Output the full listing below exactly as it reads, and skip anything that is a picture.

Data provided:
■ ■ ■ ■ ■
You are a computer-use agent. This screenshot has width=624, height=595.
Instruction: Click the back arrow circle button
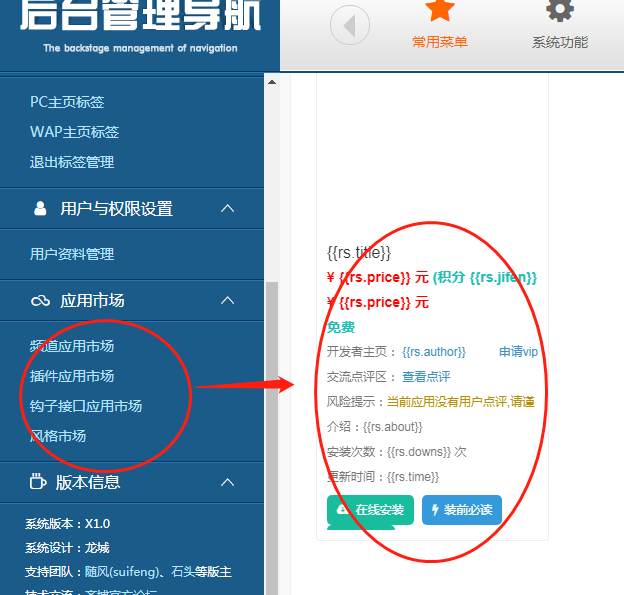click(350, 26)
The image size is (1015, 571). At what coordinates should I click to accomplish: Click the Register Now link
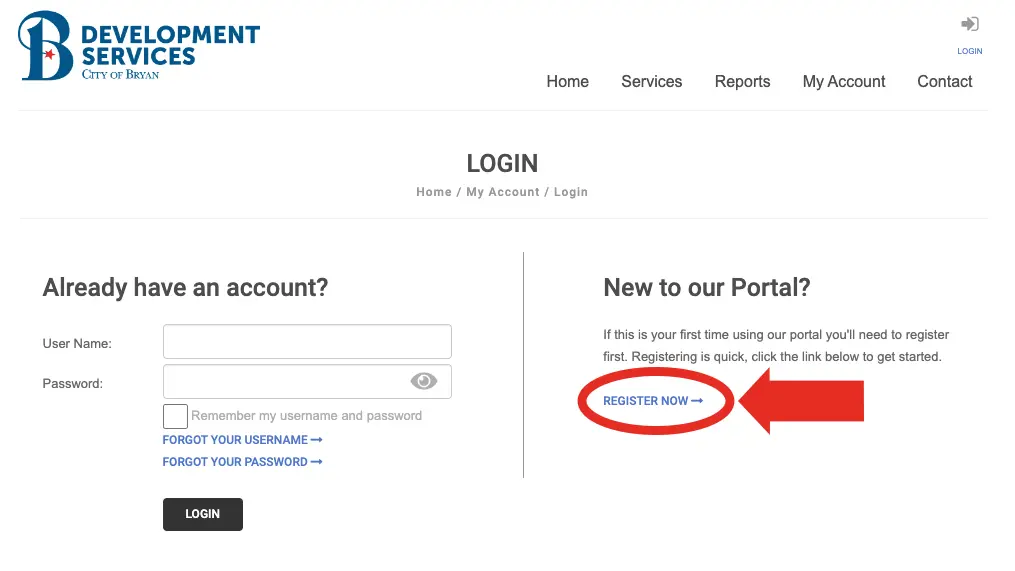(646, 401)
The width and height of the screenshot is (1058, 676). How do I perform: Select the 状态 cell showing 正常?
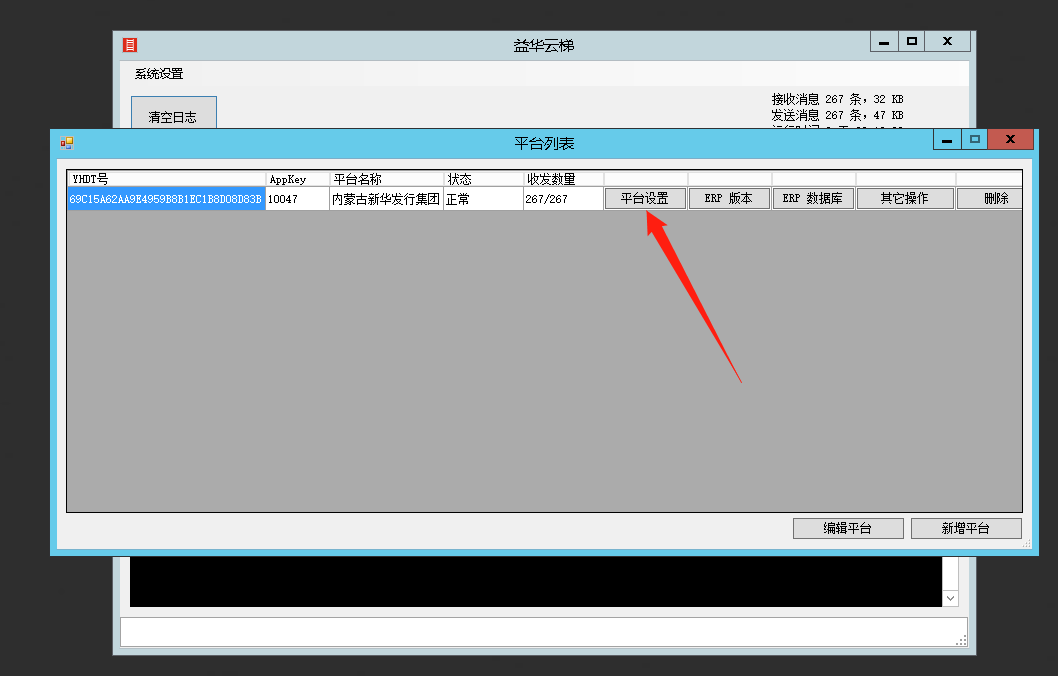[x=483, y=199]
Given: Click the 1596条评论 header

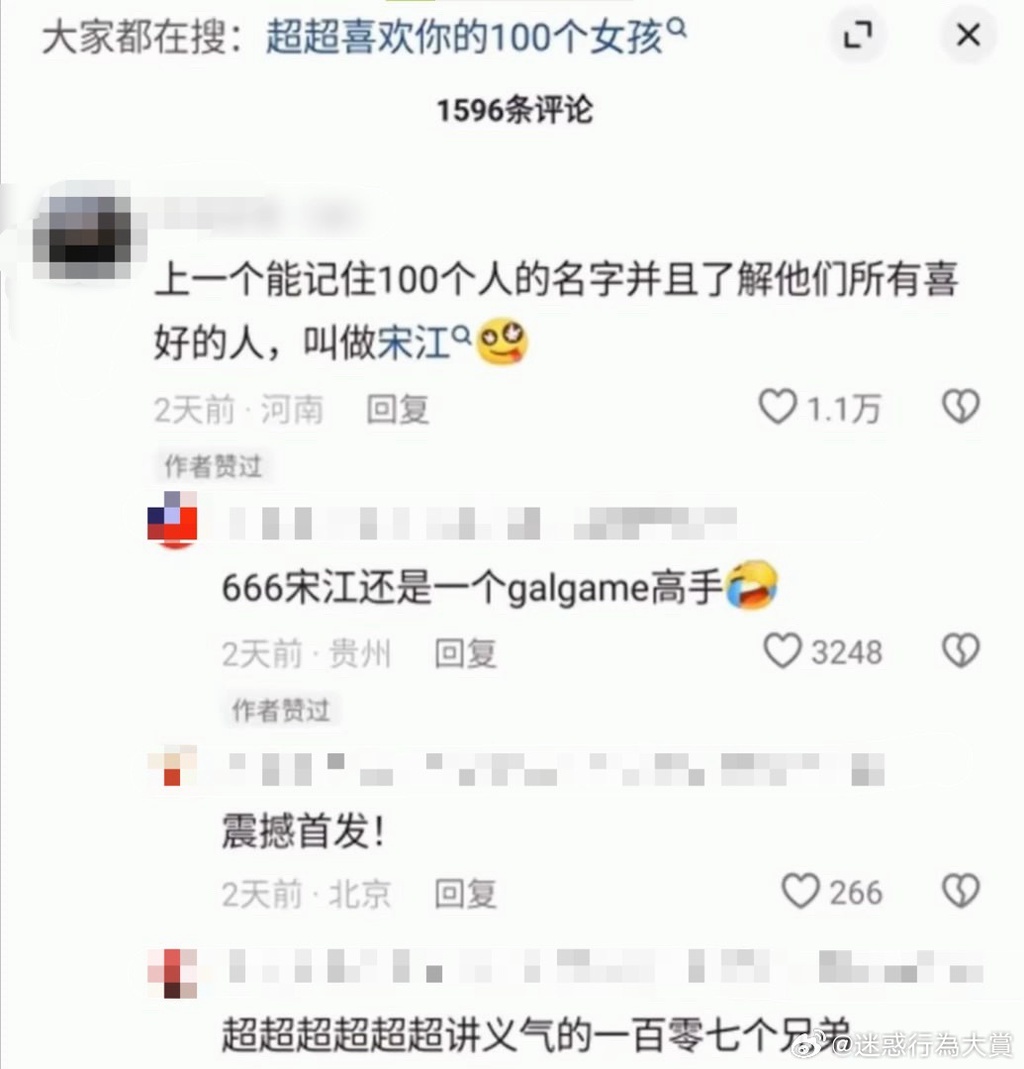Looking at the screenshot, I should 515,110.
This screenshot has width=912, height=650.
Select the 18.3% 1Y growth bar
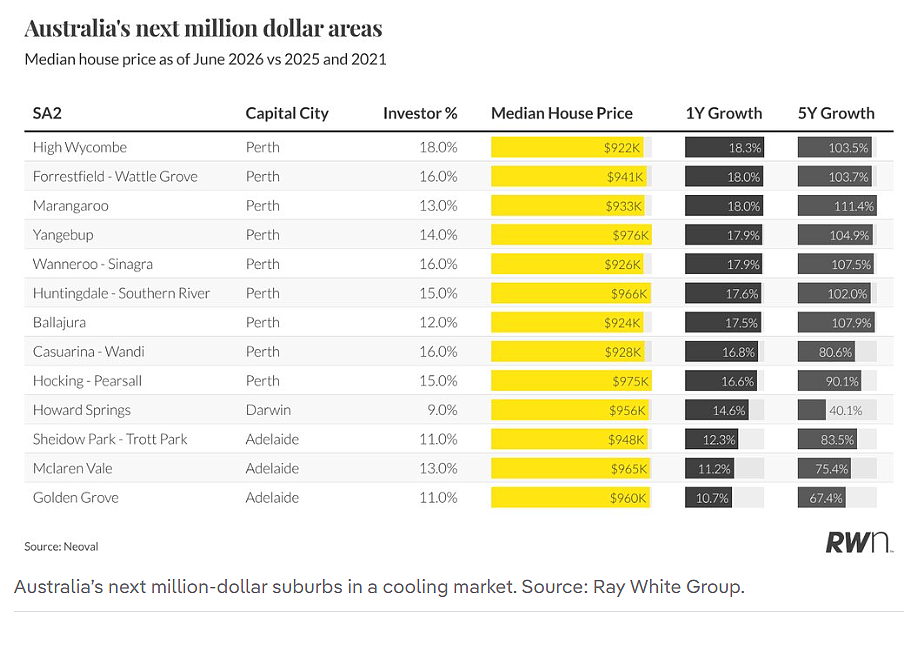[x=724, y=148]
■ ■ ■ ■ ■
Response to the exercise:
You are a computer-use agent. This screenshot has width=624, height=595.
Instruction: Click the back arrow circle button
click(350, 26)
The image size is (1015, 571). At what coordinates should I click to accomplish: Click the Register Now link
(646, 401)
The width and height of the screenshot is (1058, 676). How do I perform: Select the 状态 cell showing 正常?
[x=483, y=199]
Given: Click the 1596条评论 header

Looking at the screenshot, I should 515,110.
This screenshot has width=912, height=650.
Select the 18.3% 1Y growth bar
[x=724, y=148]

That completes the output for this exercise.